The request:
Swap every "kitchen" for "galley" in everything from the start of the material down to the line containing "coord(1228,481)", inclusive, and reproduce those lines with nothing else changed.

Data to process:
-------

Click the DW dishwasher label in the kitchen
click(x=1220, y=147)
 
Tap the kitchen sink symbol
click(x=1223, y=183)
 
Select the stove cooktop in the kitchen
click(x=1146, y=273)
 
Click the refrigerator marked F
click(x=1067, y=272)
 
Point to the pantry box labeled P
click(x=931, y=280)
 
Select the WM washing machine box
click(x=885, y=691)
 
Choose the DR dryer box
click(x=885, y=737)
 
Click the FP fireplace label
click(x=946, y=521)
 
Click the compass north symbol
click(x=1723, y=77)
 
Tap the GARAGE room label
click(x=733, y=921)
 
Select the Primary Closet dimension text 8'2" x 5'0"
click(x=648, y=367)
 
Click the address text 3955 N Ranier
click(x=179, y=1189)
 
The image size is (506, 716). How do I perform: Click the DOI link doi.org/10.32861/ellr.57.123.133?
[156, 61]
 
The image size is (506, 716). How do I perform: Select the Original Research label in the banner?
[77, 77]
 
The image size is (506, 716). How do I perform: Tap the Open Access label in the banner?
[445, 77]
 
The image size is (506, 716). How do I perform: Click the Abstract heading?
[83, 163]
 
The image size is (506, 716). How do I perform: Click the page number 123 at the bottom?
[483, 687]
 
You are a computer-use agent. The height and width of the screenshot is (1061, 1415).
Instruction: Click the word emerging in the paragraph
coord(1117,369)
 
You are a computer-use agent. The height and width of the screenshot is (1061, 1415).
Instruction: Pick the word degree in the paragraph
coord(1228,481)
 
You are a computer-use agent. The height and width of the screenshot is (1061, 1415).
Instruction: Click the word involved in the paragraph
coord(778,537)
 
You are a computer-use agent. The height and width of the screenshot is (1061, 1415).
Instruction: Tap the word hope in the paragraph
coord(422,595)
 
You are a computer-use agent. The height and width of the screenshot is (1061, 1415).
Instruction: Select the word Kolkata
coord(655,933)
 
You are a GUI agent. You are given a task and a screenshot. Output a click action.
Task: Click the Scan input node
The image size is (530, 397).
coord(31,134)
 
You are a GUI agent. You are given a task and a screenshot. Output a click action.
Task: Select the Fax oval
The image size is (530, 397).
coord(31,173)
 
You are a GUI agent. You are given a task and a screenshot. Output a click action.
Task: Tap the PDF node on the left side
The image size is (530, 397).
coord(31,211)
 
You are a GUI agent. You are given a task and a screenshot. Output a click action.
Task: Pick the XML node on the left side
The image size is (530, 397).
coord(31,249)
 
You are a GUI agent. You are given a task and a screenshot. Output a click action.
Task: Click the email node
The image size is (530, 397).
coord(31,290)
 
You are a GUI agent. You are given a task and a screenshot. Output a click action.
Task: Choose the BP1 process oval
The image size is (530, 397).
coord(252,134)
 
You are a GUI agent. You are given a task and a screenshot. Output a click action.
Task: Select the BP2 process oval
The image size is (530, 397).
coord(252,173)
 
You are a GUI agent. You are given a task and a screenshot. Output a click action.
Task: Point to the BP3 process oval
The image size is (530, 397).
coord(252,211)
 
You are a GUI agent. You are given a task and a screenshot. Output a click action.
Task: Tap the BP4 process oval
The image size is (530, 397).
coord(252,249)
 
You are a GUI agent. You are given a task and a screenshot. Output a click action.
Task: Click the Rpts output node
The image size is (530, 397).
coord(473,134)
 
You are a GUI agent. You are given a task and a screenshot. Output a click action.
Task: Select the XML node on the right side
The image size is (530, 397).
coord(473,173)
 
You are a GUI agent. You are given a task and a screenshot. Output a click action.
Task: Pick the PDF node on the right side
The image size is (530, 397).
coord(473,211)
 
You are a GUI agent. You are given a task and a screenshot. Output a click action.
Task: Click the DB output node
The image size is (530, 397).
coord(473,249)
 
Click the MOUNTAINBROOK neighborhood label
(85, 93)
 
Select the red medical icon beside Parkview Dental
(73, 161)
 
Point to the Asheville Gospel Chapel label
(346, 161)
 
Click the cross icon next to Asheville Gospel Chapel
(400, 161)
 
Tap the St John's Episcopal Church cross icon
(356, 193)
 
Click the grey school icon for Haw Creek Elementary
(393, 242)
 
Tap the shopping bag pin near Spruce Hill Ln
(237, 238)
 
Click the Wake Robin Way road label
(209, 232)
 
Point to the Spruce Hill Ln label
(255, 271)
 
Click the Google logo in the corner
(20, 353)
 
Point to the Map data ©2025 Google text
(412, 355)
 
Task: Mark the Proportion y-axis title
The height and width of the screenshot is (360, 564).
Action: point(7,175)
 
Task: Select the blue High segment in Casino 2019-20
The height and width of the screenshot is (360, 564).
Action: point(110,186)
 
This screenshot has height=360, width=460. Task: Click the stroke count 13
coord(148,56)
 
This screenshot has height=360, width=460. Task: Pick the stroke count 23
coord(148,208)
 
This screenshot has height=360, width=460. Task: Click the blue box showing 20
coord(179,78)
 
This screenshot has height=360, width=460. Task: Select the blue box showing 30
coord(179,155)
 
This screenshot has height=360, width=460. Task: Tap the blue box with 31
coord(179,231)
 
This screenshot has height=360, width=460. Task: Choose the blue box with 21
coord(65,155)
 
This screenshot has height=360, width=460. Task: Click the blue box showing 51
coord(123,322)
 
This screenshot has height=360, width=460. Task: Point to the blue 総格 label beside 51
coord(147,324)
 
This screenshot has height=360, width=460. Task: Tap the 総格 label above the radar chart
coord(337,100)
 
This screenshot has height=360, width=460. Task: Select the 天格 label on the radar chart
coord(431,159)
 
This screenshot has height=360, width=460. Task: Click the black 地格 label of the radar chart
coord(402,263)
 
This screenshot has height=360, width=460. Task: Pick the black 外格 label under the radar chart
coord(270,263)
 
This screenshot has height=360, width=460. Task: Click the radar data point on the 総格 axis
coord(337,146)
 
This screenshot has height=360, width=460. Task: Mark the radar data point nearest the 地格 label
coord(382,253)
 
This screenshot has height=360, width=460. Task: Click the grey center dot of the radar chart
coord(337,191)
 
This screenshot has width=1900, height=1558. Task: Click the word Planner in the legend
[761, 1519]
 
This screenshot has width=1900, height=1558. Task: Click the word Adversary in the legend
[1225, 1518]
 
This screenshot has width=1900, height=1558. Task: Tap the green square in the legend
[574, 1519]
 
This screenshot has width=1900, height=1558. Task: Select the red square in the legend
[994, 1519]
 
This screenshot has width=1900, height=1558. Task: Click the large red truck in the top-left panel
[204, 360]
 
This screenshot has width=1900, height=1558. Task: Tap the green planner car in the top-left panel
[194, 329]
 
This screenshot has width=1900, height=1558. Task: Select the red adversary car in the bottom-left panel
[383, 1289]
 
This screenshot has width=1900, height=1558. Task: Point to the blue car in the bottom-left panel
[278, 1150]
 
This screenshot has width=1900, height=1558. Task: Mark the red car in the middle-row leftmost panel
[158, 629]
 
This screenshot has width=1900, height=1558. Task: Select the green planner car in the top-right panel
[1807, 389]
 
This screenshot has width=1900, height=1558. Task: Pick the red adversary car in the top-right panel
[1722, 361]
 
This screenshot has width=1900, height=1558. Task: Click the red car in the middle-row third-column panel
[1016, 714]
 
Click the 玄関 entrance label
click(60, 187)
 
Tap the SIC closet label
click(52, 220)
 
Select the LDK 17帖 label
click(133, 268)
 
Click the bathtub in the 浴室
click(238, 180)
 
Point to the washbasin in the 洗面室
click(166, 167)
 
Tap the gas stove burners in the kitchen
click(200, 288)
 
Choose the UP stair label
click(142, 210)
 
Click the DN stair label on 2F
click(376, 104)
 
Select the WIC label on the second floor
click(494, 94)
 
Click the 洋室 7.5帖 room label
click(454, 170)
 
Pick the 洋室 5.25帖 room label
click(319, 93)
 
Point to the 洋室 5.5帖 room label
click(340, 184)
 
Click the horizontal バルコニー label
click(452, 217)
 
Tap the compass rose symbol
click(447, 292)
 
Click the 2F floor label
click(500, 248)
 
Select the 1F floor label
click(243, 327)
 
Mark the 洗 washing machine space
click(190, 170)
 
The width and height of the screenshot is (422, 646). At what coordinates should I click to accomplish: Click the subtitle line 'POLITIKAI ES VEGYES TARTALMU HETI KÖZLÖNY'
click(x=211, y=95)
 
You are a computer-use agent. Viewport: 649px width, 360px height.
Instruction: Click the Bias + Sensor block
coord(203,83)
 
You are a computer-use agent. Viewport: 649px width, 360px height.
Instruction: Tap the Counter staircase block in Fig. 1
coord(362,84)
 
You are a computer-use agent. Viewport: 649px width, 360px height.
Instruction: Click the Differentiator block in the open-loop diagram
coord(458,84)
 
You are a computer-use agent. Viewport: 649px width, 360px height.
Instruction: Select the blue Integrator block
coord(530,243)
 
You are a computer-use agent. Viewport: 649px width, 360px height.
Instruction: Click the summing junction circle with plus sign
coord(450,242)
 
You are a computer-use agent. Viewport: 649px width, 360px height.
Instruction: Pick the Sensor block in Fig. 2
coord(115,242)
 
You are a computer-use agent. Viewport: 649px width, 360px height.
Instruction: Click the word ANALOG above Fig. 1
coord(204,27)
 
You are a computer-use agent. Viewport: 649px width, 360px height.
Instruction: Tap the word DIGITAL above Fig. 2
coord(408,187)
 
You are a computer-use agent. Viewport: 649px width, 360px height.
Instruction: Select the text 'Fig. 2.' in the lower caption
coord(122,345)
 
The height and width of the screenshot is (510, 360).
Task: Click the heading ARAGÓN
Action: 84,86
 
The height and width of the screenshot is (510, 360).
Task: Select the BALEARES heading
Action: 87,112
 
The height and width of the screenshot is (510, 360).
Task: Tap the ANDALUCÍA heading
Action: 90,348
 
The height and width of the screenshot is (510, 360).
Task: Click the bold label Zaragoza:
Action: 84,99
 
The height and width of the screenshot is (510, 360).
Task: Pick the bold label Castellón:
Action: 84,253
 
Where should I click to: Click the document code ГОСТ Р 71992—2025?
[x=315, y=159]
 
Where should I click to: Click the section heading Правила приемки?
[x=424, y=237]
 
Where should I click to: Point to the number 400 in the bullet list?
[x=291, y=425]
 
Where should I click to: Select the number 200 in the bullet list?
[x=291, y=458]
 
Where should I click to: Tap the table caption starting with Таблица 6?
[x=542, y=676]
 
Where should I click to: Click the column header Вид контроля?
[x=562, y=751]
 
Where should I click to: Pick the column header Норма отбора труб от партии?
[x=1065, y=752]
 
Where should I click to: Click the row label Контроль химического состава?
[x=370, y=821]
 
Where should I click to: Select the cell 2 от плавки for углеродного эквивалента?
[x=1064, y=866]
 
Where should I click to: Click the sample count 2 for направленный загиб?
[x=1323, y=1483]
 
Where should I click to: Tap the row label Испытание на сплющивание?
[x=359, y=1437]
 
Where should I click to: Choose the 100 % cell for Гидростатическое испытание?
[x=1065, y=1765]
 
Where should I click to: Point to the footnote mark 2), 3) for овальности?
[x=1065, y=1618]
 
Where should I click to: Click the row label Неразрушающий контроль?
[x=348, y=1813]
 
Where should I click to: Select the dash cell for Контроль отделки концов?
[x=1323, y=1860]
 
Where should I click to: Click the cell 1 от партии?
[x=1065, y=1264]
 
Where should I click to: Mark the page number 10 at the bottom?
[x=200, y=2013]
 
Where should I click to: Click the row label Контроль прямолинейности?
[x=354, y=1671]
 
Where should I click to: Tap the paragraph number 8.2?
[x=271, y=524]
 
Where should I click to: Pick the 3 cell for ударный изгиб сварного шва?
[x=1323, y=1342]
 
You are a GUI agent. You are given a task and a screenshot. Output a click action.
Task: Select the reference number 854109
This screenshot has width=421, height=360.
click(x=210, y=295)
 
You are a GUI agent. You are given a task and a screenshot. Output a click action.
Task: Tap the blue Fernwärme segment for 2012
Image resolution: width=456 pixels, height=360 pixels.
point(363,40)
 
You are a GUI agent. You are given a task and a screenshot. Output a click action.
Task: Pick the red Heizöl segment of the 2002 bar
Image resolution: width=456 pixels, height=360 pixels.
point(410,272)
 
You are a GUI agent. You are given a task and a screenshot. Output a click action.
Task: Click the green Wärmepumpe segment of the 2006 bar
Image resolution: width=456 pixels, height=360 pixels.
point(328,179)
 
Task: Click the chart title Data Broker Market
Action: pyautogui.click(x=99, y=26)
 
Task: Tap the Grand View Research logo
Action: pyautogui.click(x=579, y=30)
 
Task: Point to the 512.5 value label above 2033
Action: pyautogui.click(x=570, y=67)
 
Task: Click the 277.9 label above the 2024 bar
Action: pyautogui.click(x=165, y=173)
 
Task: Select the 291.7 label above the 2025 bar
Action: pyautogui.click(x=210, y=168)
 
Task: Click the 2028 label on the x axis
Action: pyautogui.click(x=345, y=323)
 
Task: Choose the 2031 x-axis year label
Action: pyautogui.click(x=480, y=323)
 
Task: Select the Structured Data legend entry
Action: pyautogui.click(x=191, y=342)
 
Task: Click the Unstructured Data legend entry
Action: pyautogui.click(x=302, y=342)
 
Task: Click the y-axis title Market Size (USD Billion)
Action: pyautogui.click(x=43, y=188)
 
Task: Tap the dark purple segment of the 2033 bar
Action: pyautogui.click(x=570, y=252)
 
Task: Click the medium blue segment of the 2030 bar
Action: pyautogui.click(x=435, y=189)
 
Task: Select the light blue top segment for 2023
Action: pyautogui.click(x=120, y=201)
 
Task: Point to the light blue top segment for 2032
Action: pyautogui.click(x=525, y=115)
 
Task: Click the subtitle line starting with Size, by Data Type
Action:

-------

Result of the exercise:
Click the DW dishwasher label in the galley
click(x=1220, y=147)
 
Tap the galley sink symbol
click(x=1223, y=183)
 
Select the stove cooktop in the galley
click(x=1146, y=273)
 
Click the refrigerator marked F
click(x=1067, y=272)
 
Point to the pantry box labeled P
click(x=931, y=280)
 
Select the WM washing machine box
click(x=885, y=691)
 
Choose the DR dryer box
click(x=885, y=737)
 
Click the FP fireplace label
click(x=946, y=521)
 
Click the compass north symbol
click(x=1723, y=77)
 
Tap the GARAGE room label
click(x=733, y=921)
 
Select the Primary Closet dimension text 8'2" x 5'0"
click(x=648, y=367)
 
Click the address text 3955 N Ranier
click(x=179, y=1189)
 
The image size is (506, 716). How do I perform: Click the DOI link doi.org/10.32861/ellr.57.123.133?
[156, 61]
 
The image size is (506, 716). How do I perform: Select the Original Research label in the banner?
[77, 77]
 
The image size is (506, 716). How do I perform: Tap the Open Access label in the banner?
[445, 77]
 
The image size is (506, 716). How do I perform: Click the Abstract heading?
[83, 163]
 
The image size is (506, 716). How do I perform: Click the page number 123 at the bottom?
[483, 687]
 
You are a computer-use agent. The height and width of the screenshot is (1061, 1415).
Instruction: Click the word emerging in the paragraph
coord(1117,369)
 
You are a computer-use agent. The height and width of the screenshot is (1061, 1415).
Instruction: Pick the word degree in the paragraph
coord(1228,481)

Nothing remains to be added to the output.